Ancré dans le passé lointain d’un rite païen, Traces invite à travers son intrigue criminelle à une réflexion sur la pérennité des instincts ancestraux sous le glacis de la civilisation et de la sociabilité. Sur les écrans mercredi 8 février, Traces illustre la vitalité d’un cinéma portugais dont on n’a que trop rarement des nouvelles.
Inquiétante étrangeté
Lors d’une fête de village aux réminiscences païennes, le jeune Leaucarno est grièvement blessé par trois de ses compagnons. Vingt-cinq ans plus tard, il en subit toujours les conséquences et vit en marginal à l’orée de la communauté. Lors de nouvelles festivités, un drame va faire remonter à la surface ce passé douloureux, avec des conséquences tragiques.
Premier des trois longs métrages de Tiago Guedes à être projeté en France, Traces révèle un auteur-réalisateur de premier plan.
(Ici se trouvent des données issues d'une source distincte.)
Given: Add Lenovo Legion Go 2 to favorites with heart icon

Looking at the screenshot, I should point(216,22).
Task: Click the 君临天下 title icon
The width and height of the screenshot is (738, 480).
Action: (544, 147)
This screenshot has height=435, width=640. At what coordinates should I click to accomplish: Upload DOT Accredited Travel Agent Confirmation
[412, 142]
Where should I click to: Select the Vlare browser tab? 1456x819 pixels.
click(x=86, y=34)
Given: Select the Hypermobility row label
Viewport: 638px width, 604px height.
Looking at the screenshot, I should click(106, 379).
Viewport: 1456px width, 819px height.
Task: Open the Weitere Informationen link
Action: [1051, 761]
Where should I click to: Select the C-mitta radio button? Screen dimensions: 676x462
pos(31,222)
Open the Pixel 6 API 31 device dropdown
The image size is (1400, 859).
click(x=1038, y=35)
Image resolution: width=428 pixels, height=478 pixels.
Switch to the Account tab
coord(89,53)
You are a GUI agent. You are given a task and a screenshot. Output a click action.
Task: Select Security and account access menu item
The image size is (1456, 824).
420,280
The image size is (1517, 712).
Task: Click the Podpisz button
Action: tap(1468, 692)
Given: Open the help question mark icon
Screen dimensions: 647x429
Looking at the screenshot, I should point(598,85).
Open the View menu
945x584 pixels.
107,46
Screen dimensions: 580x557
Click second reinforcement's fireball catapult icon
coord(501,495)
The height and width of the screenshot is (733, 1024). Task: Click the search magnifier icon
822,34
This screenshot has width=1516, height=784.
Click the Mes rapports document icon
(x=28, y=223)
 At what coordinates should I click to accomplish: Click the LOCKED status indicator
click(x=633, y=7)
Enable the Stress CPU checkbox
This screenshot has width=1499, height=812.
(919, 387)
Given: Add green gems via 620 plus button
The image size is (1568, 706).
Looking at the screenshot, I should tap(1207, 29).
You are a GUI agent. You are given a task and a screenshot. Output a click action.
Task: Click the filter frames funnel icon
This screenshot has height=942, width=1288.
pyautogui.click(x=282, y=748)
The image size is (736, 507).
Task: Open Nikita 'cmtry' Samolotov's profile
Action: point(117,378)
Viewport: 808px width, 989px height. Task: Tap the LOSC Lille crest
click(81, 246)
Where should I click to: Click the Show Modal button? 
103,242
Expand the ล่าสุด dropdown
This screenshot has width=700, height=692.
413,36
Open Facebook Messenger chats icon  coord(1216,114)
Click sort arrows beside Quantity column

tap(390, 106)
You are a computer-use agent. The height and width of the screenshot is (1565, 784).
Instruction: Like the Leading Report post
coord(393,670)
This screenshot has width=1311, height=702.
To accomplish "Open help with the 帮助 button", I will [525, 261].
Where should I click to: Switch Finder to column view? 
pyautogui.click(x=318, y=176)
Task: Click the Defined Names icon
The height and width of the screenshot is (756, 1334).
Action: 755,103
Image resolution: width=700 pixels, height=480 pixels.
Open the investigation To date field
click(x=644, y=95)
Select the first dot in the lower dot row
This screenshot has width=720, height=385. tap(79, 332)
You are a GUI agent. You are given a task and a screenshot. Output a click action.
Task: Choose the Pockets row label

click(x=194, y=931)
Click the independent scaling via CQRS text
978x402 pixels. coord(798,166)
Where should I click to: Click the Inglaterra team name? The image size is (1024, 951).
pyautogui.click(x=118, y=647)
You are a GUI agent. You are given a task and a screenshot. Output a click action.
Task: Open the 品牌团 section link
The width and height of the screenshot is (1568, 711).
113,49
L’exigence du scénario, la richesse des personnages, l’atmosphère rural de ce village reculé, et la beauté des images, participent d’un film à l’inquiétante étrangeté, aux limites du fantastique.
Regarder le passé en face
Le village où se déroule l’action est sous l’emprise d’un vent continuel qui alimente des éoliennes électriques. Cette touche de modernité dans un environnement qui semble hors du temps, souligne la persistance du passé. Tiago Guedes s’interroge sur la continuelle violence qui anime les hommes, dans leur quête de pouvoir et d’asservissement des plus faibles. Ces derniers sont personnifiés par Leaucarno, devenu le fou du village, et dont la différence fait peur. De la peur naît la colère et de la colère, la violence.
Tiago Guedes traite son sujet avec profondeur dans un film qui prend son temps. Il envoûte avec ses paysages bucoliques, privilégiant de beaux cadres fixes et des plans séquence où domine une lumière tour à tour dorée ou froide. L’interprétation n’en est que plus valorisée, aboutissant à un bel équilibre entre le texte, les acteurs, et la mise en scène. Dans son intrigue et son action, Traces dénonce le refus de regarder le passé en face, de l’analyser pour l’exorciser. Tiago Guedes en déduit une répétition inexorable des actes, faute de prendre conscience des leçons de l’histoire.